L’albergo è di fronte alla stazione ferroviaria, scelta non casuale visto che il giorno della partenza dovremo alzarci molto presto, ed è convenientemente vicino al centro, giusto un paio di minuti a piedi. Ha però un unico, enorme difetto: è sprovvisto di aria condizionata. Fatta una doccia decidiamo di andare ad esplorare la cittadina: visto che in ogni caso ci toccherà sudare le canoniche sette camicie, allora è preferibile farlo all’aria aperta.
========
## Obiettivi:
1. Ripeti il passo dell'articolo partendo da "L’albergo è di" e terminando con "farlo all’aria aperta.".
2. Secondo l'articolo, qual è l'unico, enorme difetto dell'albergo?
3. Traduci in inglese questa frase dell'articolo: "Ha però un unico, enorme difetto: è sprovvisto di aria condizionata."
Il materiale non ha alcun ruolo in questo.

Voci sulla posizione degli elementi
========
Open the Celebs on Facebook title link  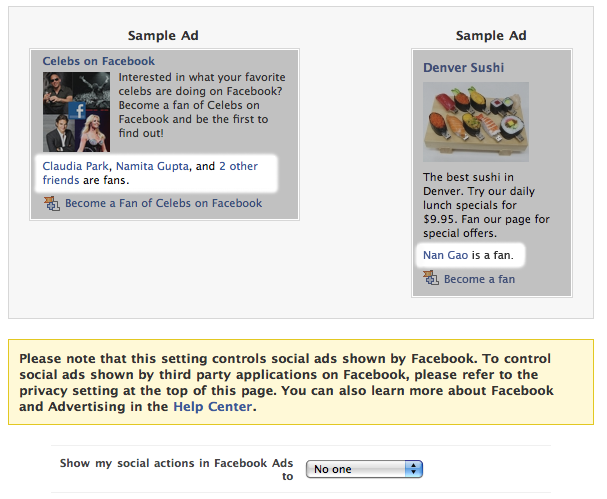(99, 61)
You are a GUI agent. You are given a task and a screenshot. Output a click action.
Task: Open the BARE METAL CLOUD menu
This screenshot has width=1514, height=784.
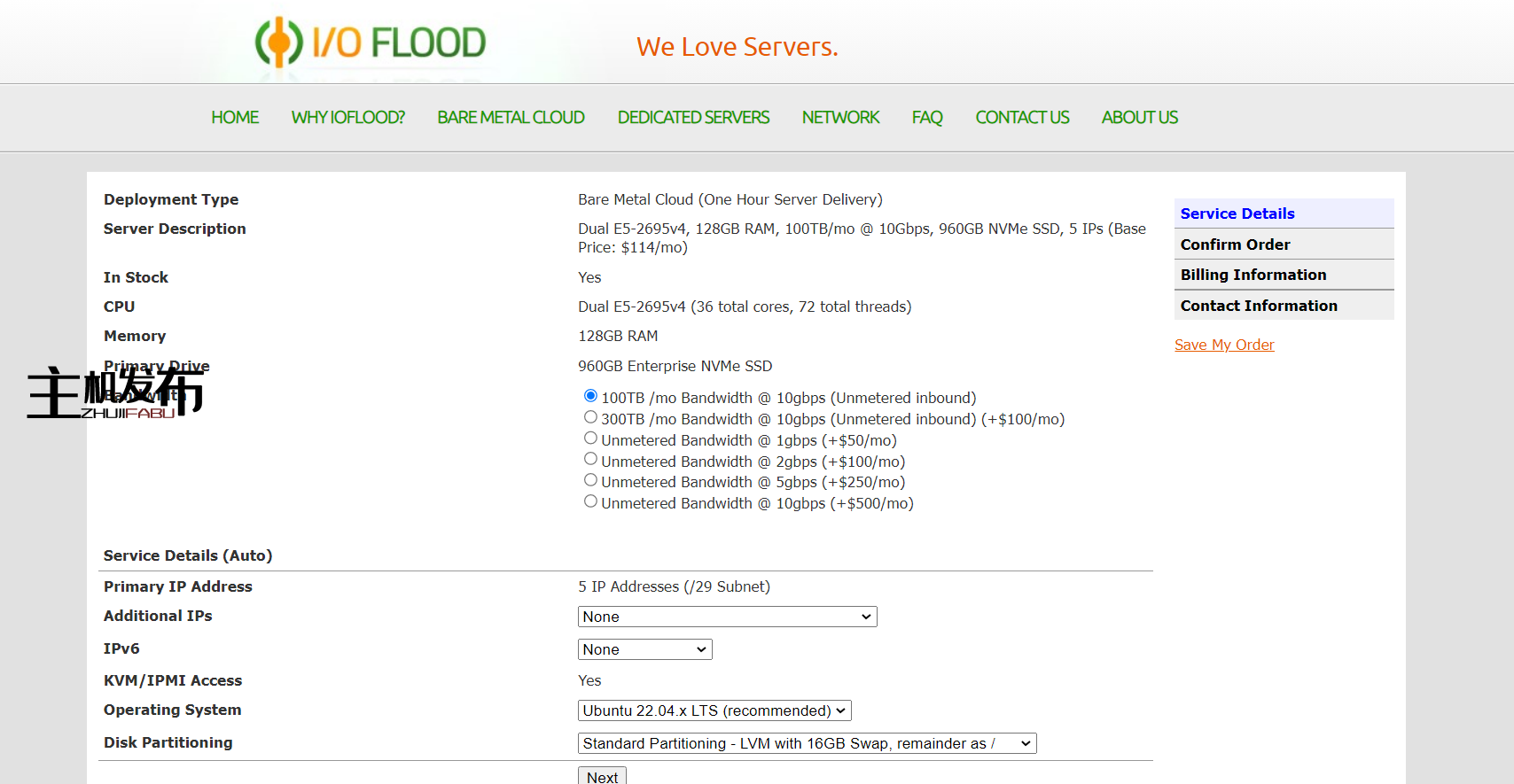click(x=511, y=118)
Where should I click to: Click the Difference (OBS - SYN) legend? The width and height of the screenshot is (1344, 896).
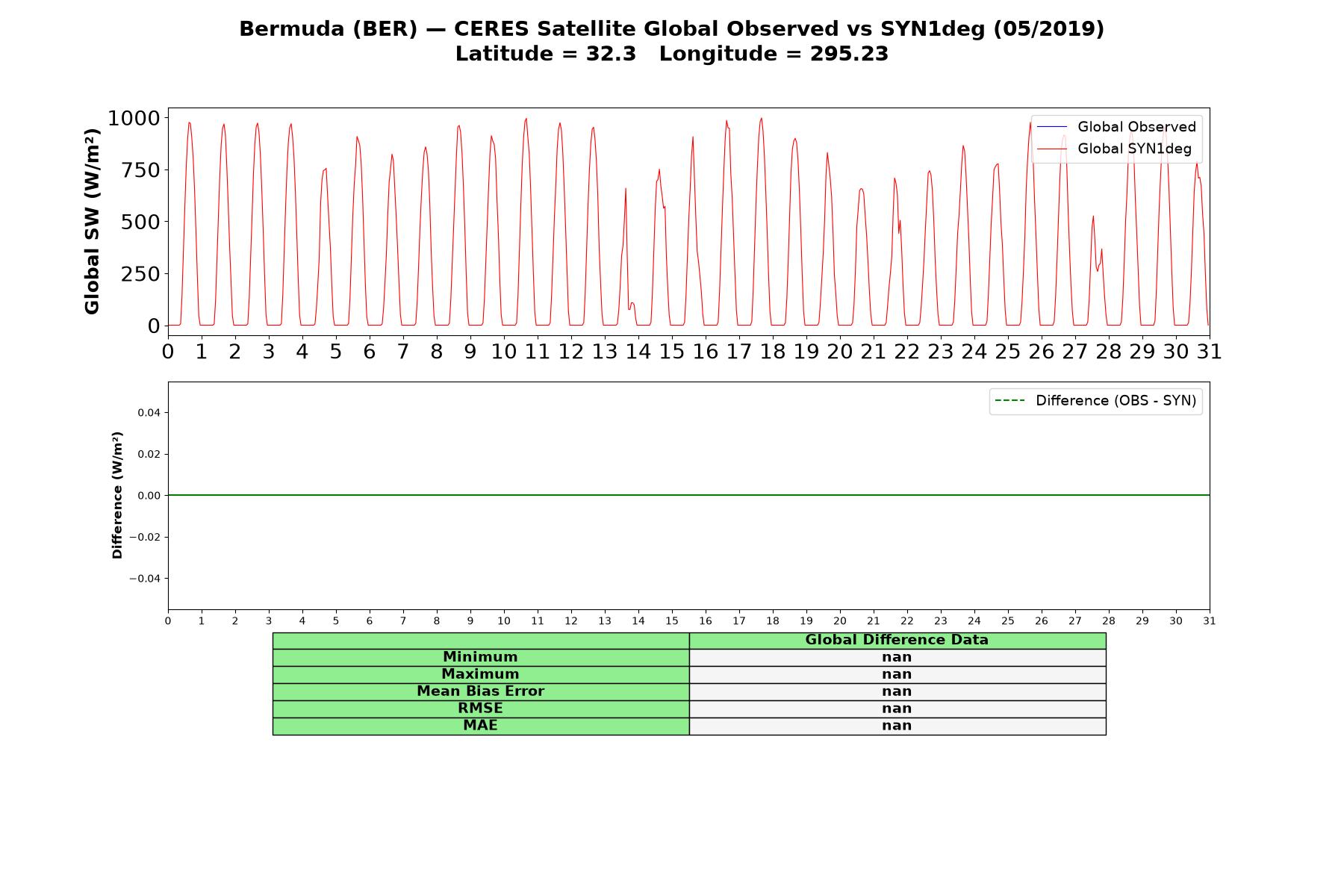click(x=1095, y=401)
========
## Risposte:
1.
L’albergo è di fronte alla stazione ferroviaria, scelta non casuale visto che il giorno della partenza dovremo alzarci molto presto, ed è convenientemente vicino al centro, giusto un paio di minuti a piedi. Ha però un unico, enorme difetto: è sprovvisto di aria condizionata. Fatta una doccia decidiamo di andare ad esplorare la cittadina: visto che in ogni caso ci toccherà sudare le canoniche sette camicie, allora è preferibile farlo all’aria aperta.

2. L'albergo è sprovvisto di aria condizionata.

3. However, it has one single, huge flaw: it has no air conditioning.